06/01/2021 às 12h22min - Atualizada em 06/01/2021 às 12h22min

Aglomeração em fila de banco coloca em risco a saúde das pessoas em Leopoldina

Para o leitor, o Ministério Público, tem por obrigação agir em defesa da população e aplicar multa, a ser revertida em favor de entidades como o Asilo, a APAE, etc...
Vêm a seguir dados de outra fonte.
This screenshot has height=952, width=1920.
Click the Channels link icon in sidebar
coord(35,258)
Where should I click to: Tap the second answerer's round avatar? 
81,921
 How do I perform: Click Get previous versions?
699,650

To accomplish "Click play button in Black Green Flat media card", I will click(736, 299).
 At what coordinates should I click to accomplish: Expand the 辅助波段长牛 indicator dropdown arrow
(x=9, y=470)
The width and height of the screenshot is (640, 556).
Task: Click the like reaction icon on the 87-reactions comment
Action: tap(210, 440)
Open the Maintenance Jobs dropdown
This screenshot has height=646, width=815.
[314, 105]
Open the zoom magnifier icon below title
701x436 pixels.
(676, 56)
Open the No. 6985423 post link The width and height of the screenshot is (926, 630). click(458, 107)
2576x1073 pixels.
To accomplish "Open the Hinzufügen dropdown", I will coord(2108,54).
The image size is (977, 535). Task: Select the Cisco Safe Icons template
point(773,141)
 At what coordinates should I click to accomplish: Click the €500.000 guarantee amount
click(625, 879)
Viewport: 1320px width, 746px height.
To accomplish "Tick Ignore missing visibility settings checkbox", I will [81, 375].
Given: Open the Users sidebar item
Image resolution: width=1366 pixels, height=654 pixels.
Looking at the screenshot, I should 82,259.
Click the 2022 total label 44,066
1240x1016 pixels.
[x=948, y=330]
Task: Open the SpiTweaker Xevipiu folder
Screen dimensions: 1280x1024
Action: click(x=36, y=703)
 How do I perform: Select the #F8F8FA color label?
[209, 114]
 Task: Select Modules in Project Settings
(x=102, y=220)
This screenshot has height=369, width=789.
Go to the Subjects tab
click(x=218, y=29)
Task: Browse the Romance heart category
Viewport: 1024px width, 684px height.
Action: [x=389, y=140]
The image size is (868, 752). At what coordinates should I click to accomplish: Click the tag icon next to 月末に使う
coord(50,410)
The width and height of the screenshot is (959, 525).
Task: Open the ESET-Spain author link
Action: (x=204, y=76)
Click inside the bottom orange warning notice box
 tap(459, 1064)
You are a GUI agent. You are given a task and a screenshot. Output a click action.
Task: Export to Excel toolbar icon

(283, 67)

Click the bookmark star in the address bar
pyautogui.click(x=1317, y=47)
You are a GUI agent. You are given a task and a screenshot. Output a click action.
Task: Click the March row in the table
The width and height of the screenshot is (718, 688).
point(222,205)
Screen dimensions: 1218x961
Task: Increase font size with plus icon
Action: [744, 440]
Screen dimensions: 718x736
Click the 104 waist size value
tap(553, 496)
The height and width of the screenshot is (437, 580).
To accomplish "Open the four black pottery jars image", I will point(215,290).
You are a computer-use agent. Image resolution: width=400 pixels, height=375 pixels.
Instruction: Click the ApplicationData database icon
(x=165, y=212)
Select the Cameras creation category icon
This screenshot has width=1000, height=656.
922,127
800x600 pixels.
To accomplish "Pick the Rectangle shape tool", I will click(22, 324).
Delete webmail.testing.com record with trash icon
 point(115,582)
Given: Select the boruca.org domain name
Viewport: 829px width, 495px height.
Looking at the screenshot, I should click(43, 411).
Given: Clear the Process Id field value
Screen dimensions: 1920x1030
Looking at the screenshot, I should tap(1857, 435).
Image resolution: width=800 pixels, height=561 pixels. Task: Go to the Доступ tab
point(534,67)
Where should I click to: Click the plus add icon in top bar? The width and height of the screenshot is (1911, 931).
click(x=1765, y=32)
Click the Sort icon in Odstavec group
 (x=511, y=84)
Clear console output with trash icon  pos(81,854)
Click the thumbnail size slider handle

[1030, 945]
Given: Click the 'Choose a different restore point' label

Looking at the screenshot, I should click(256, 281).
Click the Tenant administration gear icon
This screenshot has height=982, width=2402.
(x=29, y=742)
Edição: Luiz Otávio Meneghite
Fila formada na porta do banco em Leopoldina
O leitor do Jornal Leopoldinense, Marco Antônio Muniz, envia mensagem via WatshApp para criticar o fechamento da agência do Banco Itaú na Praça General Osório, em pleno período de pandemia, com  várias conseqüências nefastas à cidade de Leopoldina, uma delas, segundo ele,  a extinção de postos de trabalho retirando daqui emprego e renda.
 
O mais absurdo, segundo Marco Antonio “é que jogou os clientes literalmente no olho da rua aos transferi-los para a outra filial que têm na cidade localizada à rua Barão de Cotegipe onde estão sendo formadas filas enormes com aglomeração onde os cidadãos ficam expostos a sol escaldante ou chuva e a exposição ao contágio com a Covid. A fila de segunda-feira (4) teve um momento que ia da Conjuntec até o meio da Cotegipe onde está localizada a agência do banco”, relata o leitor, complementando que a fila é formada por pessoas humildes e idosos em sua maioria.
 
Para Marco Antonio Muniz o Ministério Público, tem por obrigação agir em defesa da população e aplicar multa, a ser revertida em favor de entidades como o Asilo,  da APAE entre  outras. E continua o leitor:  “o banco  tem por obrigação montar estrutura para atendimento decente aos clientes, ou alugando outra  loja, ou dobrando o número de caixas, enfim, prestar atendimento, digno e de qualidade a população.  é o que determina o Código de Defesa do Consumidor”.